In: Statistics and Probability
Write a code in R markdown
Independent random samples of companies in the three countries yielded the following data on financial losses (in trillion dollars).
A | B | C |
13 | 17 | 11 |
10 | 12 | 7 |
13 | 18 | 9 |
14 | 13 | 13 |
15 | 15 | 24 |
(1) Simulate and plot the null distribution of the ANOVA test statistic, including a vertical line corresponding to the observed test statistic value.
(2) Calculate the P-value
(3) Is there a significant difference in the mean profit losses among the three countries?

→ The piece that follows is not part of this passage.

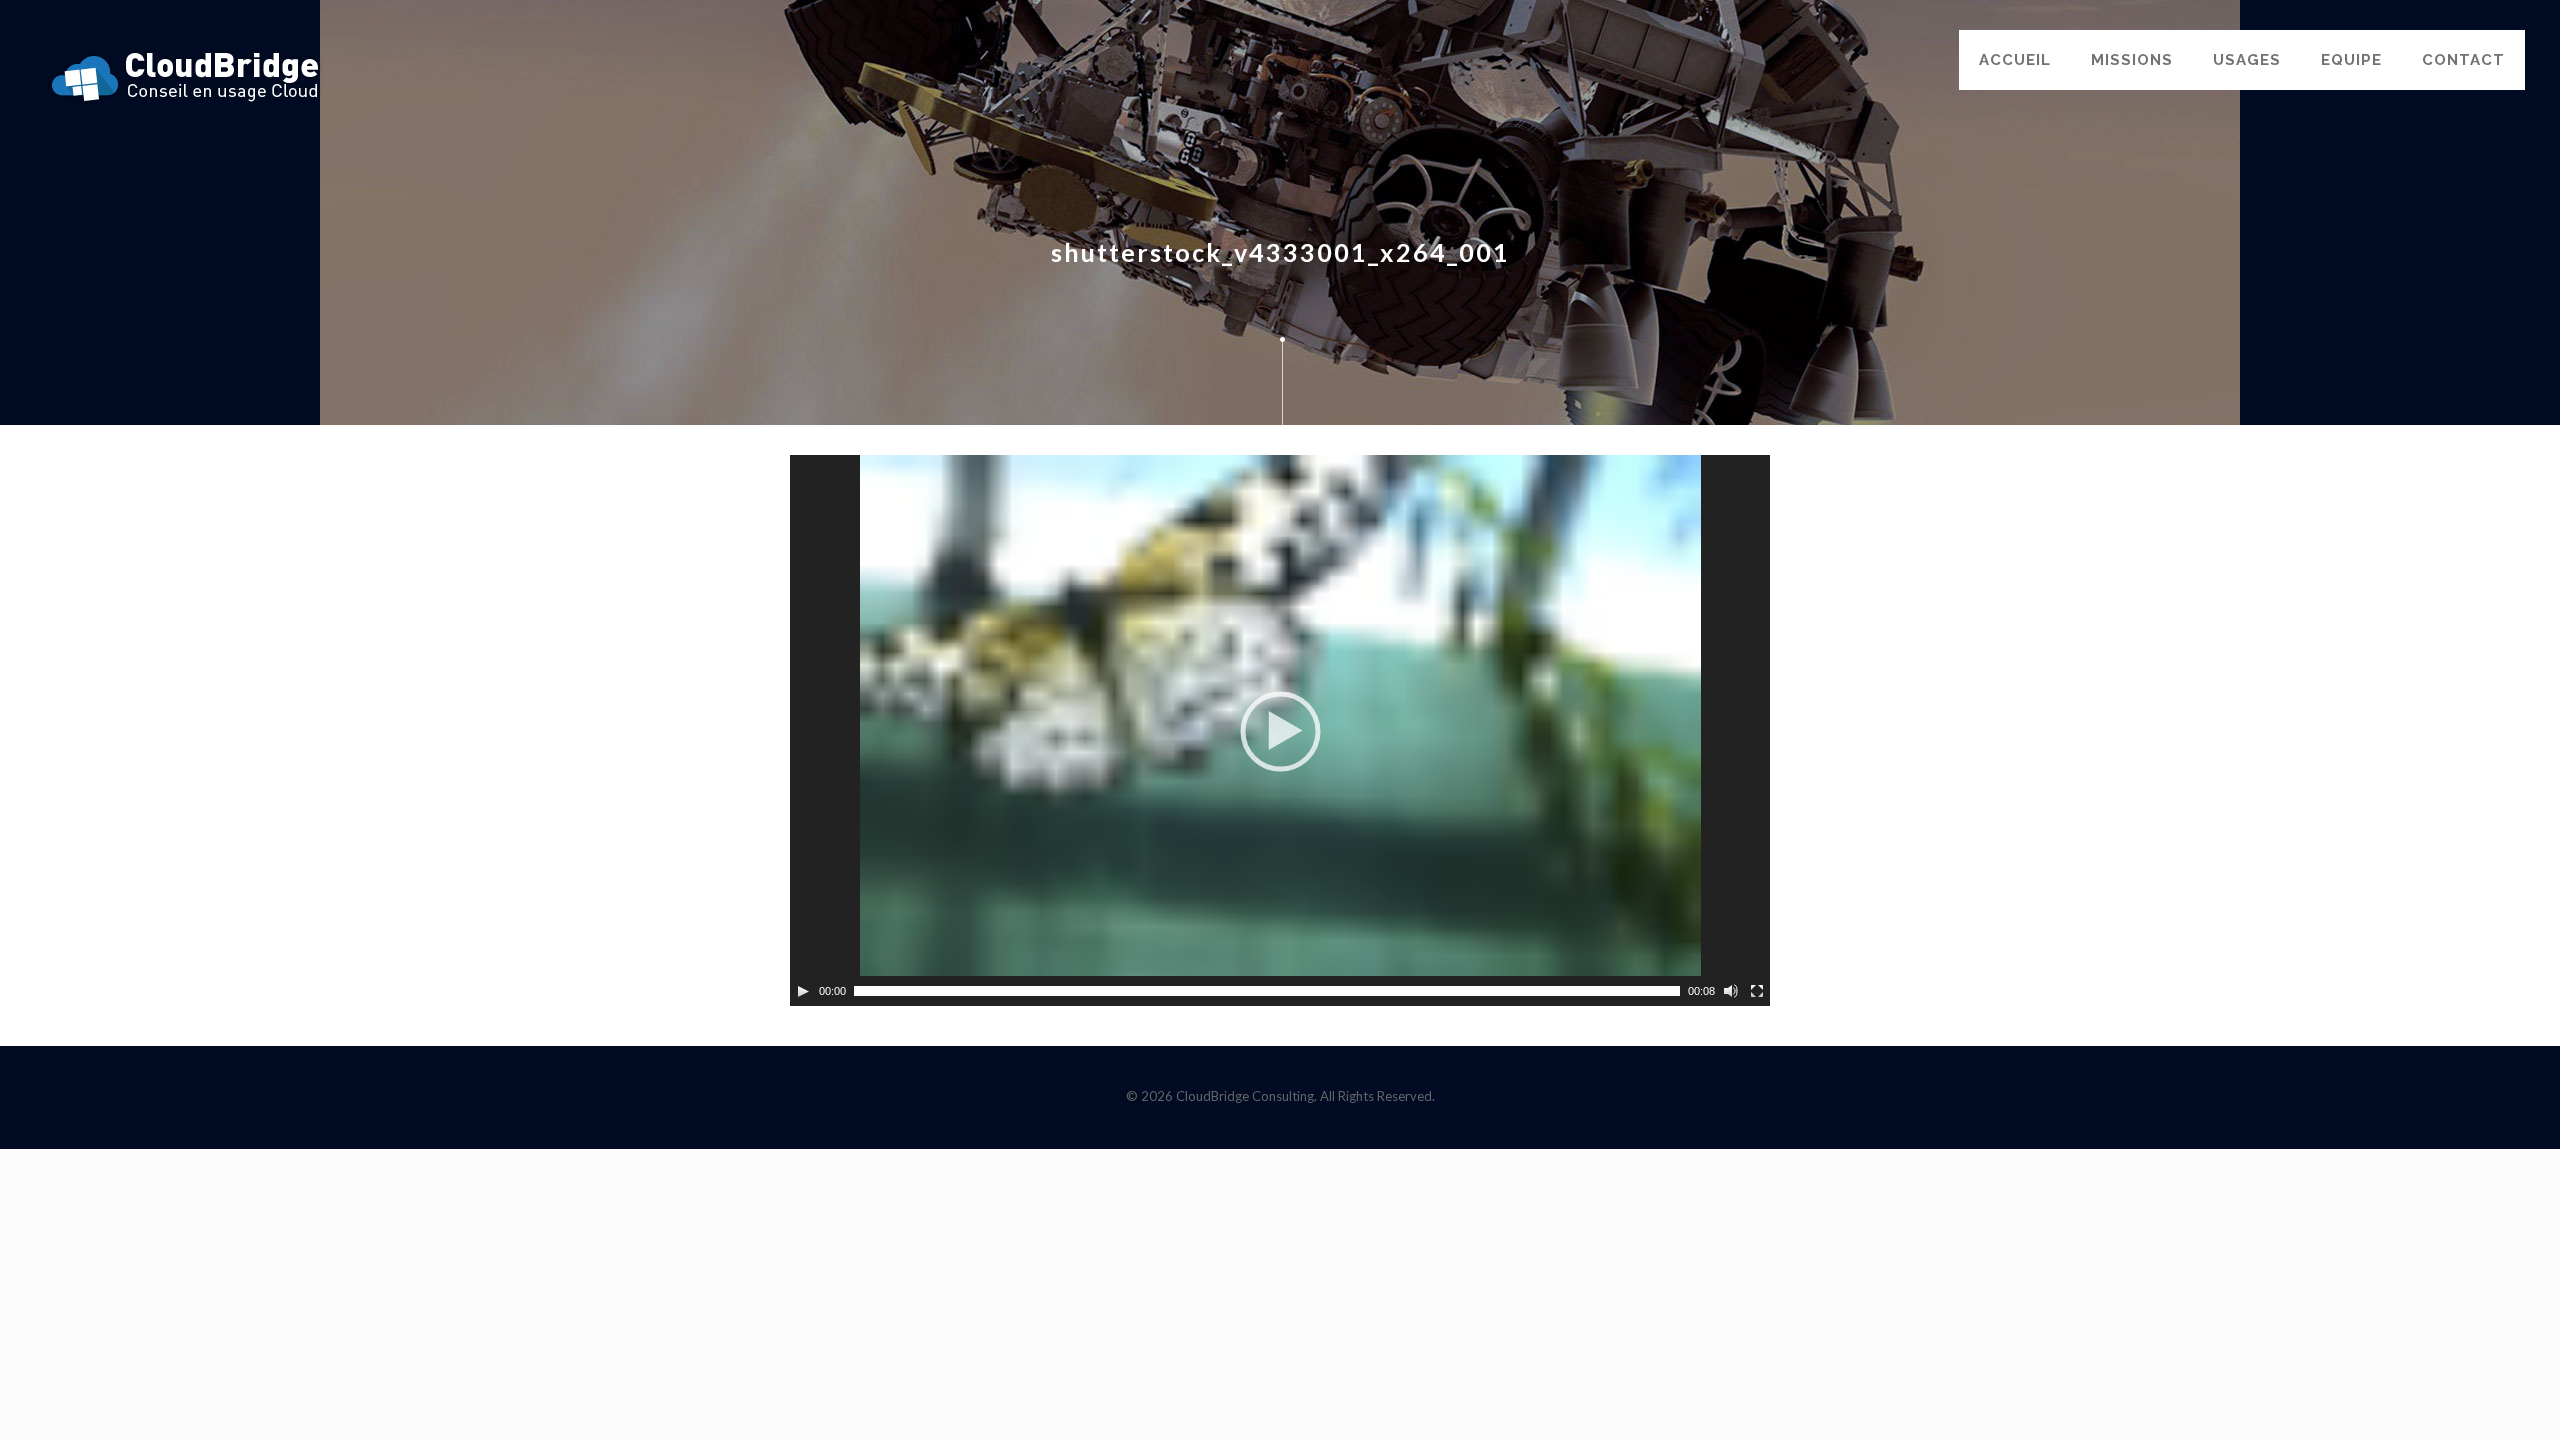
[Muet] (1731, 991)
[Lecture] (803, 991)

Compare your conclusion with the ordinary one-way ANOVA in the problem above.
(4) Are the residuals normal? Why or why not? Is the ANOVA procedure justified?
R Code:
## Exercise 1
##1
```{r}
la=c(13,10,13,14,15)
lb=c(17,12,18,13,15)
lc=c(11,7,9,13,24)
company=c(rep(1,5),rep(2,5),rep(3,5))
company=as.factor(company)
loss=c(la,lb,lc)
w=aov(lm(loss~company))
anova(w)
```
Thus we get the observed F value as .4096. Now the null
distribution is F with 2 and 12 degrees of freedom.
```{r}
curve(df(x,2,12),0,10,col="red",ylab="Density")
abline(v =.4096, untf = FALSE,col="green")
```
#2.
The p value is calculated as .6729.
#3.
Since the p value is more than the 5\%%\ level, no significant difference among the mean profit losses exists.
#4.
```{r}
h=resid(lm(loss~company))
boxplot(h)
boxplot(la,lb,lc,names=c("A","B","C"))
```
In order to check normality, we provide histogram and boxplot of
the residuals. We find that the distribution of the residual is
more or less negatively skewed. Since it is not symmetric,
normality assumption seems not justified. We also provide side by
side boxplots to compare the variabilities. We also find
differences in variability and that all the distributiuons are not
symmetric (specially for Company A, the variability is least). Thus
usual ANOVA procedure is not justified.